Des milliers d’étudiants et enseignants, appuyés par des citoyens de tout âge, ont marché à nouveau, hier, dans la Capitale comme à travers plusieurs wilayas du pays, pour une 44e manifestation grandiose de suite, et ce depuis le 26 février historique jour de la première marche nationale des étudiants pour le changement du système politique en place et l’édification d’un État de droit.
Ainsi, la famille estudiantine a maintenu sa manifestation hebdomadaire malgré le deuil national de trois jours décrété par le président Tebboune suite au décès, survenu soudainement, du chef d’état-major de l’ANP, le général Ahmed Gaïd Salah, décédé lundi dernier d’un arrêt cardiaque.
S’il y a une image frappante à cette action de protestation, aucun slogan ou pancarte n’a visé le défunt, Chef d’état-major de l’ANP depuis 2004 qui s’en va à l’âge de 79 ans, après avoir géré à la tête du Commandement de l’ANP, plus de 10 mois durant, l’une des graves crises politiques qu’a vécue l’Algérie.

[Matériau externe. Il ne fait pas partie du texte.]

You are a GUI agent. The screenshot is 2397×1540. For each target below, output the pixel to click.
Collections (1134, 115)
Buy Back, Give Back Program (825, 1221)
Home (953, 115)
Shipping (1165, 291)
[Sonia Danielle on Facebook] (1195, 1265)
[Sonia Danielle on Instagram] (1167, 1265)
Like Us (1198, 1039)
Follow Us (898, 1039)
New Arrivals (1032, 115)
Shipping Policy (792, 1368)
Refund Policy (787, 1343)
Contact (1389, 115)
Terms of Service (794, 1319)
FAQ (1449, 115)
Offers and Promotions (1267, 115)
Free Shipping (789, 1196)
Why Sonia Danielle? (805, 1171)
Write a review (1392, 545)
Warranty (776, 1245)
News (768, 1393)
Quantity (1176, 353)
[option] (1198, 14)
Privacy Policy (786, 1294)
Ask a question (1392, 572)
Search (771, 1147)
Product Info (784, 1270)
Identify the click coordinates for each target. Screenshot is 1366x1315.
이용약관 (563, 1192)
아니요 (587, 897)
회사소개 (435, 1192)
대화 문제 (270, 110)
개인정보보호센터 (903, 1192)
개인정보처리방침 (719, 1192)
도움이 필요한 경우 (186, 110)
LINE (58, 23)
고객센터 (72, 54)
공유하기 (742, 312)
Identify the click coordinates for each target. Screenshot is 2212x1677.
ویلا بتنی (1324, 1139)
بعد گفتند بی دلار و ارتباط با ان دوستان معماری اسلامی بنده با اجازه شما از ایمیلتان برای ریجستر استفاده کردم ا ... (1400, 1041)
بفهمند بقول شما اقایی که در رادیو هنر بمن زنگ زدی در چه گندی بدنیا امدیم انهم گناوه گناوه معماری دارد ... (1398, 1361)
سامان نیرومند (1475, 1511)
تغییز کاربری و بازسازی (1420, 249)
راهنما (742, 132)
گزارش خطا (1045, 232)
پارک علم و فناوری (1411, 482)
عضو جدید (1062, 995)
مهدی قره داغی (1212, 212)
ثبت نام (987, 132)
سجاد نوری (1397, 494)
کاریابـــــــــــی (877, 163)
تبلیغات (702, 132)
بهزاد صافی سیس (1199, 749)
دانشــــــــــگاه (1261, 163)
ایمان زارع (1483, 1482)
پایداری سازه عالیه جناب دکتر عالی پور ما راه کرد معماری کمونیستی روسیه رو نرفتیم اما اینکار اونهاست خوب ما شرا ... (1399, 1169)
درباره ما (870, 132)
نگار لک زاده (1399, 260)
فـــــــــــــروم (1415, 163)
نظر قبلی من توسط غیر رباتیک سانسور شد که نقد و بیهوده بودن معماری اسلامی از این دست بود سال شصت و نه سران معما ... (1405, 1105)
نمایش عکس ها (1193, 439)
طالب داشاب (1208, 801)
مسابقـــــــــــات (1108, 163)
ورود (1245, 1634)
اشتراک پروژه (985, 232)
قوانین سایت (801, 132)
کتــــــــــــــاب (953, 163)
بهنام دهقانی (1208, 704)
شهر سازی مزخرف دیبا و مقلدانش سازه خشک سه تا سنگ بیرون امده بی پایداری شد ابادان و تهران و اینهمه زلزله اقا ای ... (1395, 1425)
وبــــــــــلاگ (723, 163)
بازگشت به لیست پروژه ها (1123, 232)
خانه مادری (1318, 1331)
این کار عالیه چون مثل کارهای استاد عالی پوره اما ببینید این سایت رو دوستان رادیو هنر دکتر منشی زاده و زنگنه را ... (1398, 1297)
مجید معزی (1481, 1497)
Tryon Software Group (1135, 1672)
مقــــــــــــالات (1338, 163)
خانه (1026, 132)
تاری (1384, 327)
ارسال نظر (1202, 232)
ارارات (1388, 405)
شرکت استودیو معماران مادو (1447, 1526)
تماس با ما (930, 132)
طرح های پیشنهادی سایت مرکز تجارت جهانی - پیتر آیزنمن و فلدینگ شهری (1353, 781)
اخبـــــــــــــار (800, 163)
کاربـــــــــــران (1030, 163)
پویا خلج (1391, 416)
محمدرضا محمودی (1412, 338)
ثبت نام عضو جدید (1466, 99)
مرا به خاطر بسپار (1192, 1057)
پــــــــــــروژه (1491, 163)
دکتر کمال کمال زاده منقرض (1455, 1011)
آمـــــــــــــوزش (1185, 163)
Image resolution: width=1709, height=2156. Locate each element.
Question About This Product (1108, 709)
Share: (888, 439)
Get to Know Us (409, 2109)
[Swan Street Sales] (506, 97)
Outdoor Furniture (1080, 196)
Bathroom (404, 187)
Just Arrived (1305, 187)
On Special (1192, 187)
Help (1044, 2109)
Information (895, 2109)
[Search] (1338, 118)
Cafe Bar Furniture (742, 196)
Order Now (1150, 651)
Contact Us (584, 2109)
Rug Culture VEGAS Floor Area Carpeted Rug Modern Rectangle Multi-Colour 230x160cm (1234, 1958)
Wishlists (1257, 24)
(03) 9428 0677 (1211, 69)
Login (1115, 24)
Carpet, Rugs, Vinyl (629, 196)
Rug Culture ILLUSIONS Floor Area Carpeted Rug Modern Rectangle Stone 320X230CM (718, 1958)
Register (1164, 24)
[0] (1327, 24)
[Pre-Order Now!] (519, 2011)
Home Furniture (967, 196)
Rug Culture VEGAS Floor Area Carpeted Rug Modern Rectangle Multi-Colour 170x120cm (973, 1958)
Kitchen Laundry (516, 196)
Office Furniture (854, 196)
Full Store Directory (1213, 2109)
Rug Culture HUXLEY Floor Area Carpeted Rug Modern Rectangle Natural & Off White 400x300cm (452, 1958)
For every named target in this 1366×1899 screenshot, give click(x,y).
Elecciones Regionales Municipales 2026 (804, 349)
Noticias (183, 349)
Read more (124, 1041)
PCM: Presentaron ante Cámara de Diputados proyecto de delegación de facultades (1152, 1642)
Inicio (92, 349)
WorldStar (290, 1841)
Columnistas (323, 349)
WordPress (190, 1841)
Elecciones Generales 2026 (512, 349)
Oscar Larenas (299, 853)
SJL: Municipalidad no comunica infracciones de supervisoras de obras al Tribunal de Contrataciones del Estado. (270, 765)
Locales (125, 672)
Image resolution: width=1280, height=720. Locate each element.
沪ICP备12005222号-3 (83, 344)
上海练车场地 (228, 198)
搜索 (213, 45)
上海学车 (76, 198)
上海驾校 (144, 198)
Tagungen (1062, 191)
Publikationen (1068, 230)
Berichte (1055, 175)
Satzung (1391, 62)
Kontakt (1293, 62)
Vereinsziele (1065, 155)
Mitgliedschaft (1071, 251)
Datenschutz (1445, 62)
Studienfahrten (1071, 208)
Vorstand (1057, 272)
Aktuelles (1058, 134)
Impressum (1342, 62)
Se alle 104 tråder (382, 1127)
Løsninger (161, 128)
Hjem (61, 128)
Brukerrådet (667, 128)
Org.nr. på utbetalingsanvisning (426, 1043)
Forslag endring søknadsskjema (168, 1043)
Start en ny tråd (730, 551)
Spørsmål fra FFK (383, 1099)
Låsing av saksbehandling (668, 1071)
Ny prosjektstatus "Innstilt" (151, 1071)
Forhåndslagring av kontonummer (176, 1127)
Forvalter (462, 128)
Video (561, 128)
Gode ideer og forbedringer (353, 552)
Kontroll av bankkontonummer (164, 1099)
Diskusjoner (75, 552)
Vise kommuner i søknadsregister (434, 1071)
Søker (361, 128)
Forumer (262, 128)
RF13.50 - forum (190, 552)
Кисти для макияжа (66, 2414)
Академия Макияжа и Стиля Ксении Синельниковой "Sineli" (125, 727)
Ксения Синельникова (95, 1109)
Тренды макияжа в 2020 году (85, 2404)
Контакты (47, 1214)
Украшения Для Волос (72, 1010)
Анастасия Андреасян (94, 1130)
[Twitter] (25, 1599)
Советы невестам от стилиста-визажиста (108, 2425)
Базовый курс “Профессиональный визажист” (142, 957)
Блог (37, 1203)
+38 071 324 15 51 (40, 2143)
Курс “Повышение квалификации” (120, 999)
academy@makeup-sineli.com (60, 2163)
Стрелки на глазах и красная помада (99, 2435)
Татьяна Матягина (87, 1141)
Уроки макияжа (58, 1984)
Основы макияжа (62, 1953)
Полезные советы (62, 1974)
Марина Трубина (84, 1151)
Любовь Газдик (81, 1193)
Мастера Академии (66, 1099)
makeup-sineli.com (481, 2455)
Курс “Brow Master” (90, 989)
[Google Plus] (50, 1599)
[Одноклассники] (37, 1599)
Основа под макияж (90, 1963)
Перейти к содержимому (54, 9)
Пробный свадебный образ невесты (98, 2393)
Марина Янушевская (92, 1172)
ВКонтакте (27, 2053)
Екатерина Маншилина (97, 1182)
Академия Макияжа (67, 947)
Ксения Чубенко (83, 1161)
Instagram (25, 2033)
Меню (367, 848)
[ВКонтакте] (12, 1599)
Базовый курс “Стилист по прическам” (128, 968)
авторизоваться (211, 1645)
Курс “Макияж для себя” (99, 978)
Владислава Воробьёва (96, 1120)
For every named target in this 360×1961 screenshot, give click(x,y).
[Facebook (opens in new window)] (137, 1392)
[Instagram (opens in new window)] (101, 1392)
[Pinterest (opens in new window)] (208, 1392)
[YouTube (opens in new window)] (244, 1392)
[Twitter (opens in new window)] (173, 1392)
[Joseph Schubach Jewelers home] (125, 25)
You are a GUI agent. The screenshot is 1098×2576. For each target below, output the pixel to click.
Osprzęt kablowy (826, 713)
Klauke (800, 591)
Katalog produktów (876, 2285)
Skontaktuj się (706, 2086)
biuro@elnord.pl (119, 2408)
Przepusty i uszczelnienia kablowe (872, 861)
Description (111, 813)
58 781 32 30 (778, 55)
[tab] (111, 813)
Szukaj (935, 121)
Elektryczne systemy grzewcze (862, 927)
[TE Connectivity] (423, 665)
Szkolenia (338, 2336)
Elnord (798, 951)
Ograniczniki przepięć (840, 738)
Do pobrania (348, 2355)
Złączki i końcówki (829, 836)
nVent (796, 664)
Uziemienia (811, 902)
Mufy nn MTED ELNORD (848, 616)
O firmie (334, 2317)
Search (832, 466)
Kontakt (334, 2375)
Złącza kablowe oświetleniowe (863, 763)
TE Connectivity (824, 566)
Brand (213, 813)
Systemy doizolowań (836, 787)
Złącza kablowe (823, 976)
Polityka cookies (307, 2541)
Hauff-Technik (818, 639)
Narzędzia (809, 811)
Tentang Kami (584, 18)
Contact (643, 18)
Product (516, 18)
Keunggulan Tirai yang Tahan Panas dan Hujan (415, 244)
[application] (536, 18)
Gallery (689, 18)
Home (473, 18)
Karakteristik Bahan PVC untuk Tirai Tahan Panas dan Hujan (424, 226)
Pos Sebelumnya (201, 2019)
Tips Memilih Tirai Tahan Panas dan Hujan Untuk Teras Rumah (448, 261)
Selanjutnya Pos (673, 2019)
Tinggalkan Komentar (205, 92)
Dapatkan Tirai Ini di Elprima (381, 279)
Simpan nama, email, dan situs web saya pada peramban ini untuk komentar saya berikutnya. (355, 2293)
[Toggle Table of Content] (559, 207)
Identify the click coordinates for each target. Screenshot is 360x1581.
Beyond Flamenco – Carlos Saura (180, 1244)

«Malgré qu’il était visé depuis plusieurs mois dans les manifestations populaires, maintenant il n’est plus parmi nous. Notre éducation et notre Religion ne nous permettent pas de s’en prendre aux morts. Rebbi yerahmou (Paix à son âme), par respect au défunt et à sa famille. Sa mort (Ahmed Gaïd Salah, ndlr) ne change rien pour le mouvement populaire pacifique, car le peuple qui sort depuis le 22 février dernier n’est contre personne, mais contre tout un système», nous affirme une étudiante croisée sur les lieux avant l’entame de la marche. La marche s’est ébranlée de la Place des Martyrs peu après 10h30. Hier, après avoir entonné l’hymne national «Kassaman», comme de coutume, les marcheurs se sont dirigés vers la place Maurice-Audin en empruntant la rue Bab-Azzoune, le Square Port-Saïd, la Place Émir-Abdelkader et la Grande Poste. Munis de pancartes, drapeaux frappés des couleurs nationales, les manifestants ont renouvelé l’attachement du peuple et sa détermination à l’édification d’un État de droit. Ainsi, rejoints et soutenus par des centaines de citoyens, femmes et hommes, personnes âgées et jeunes, à partir de la Place des Martyrs, et tout au long de l’itinéraire de la marche, qui s’étendra jusqu’à la Place Maurice-Audin, les étudiants ont scandé les habituels slogans, comme «Algérie libre et démocratique», «On continuera pacifiquement notre lutte». «Pas de dialogue, pas de chantage, libérez les otages». Les étudiants ont scandé également des slogans en faveur de « la liberté de la presse » et de « l’indépendance de la justice». Un étudiant rencontré près de la Fac centrale d’Alger nous a indiqué que «le peuple qui aspire à la liberté ne s’arrêtera pas, il a trop soif !» Il y a lieu de noter qu’avant la 45e marche populaire citoyenne pacifique à travers le pays, vendredi prochain, qui coïncidera avec le 41e anniversaire de la mort de feu président Houari Boumedienne, sa citation mémorable «l’état ne disparaît pas avec la disparition des hommes » est revenue dans la bouche de plusieurs manifestants que nous avons rencontrés à la marche d’hier.
Louisa Dris Aït Hamadouche: «L’Algérie à l’abri d’un effondrement constitutionnel»
Rencontrée, hier, en marge de la manifestation des étudiants à Alger, la politologue Louisa Dris Aït Hamadouche, enseignante à l’Université d’Alger, nous a déclaré que « l’Algérie n’est pas menacée d’un effondrement constitutionnel» vu, a-t-elle poursuivi, que « la passation de consigne entre le transfert de pouvoir de l’ancien à l’actuel chef d’état-major s’est faite de façon naturelle». Pour elle, « aujourd’hui nous sommes là face à une logique biologique et générationnelle qui offre une possibilité de transition générationnelle qui aurait dû se faire avant même que la biologie ne s’impose comme un fait inévitable.
Mais bon. Nous sommes face à un début de transition générationnelle à travers la biologie. La disparition de l’ex-Chef d’état-major est significative, dans le sens où il a occupé une place extrêmement importante sur l’échiquier politique depuis plusieurs mois déjà». Ce qui est positif, selon Louisa Aït Hamadouche, c’est le fait que «la passation de consignes entre le transfert de pouvoir, de l’ancien à l’actuel chef d’état-major, s’est faite de façon naturelle. Ce qui montre bien que ce qui est très important, c’est que l’Algérie n’est pas menacée d’un effondrement constitutionnel. C’est quelque chose de positif et c’est ce qui doit rassurer quant à la nécessité de faire des changements politiques profonds sans que cela remette en cause la stabilité des Institutions de l’État», a-t-elle conclu.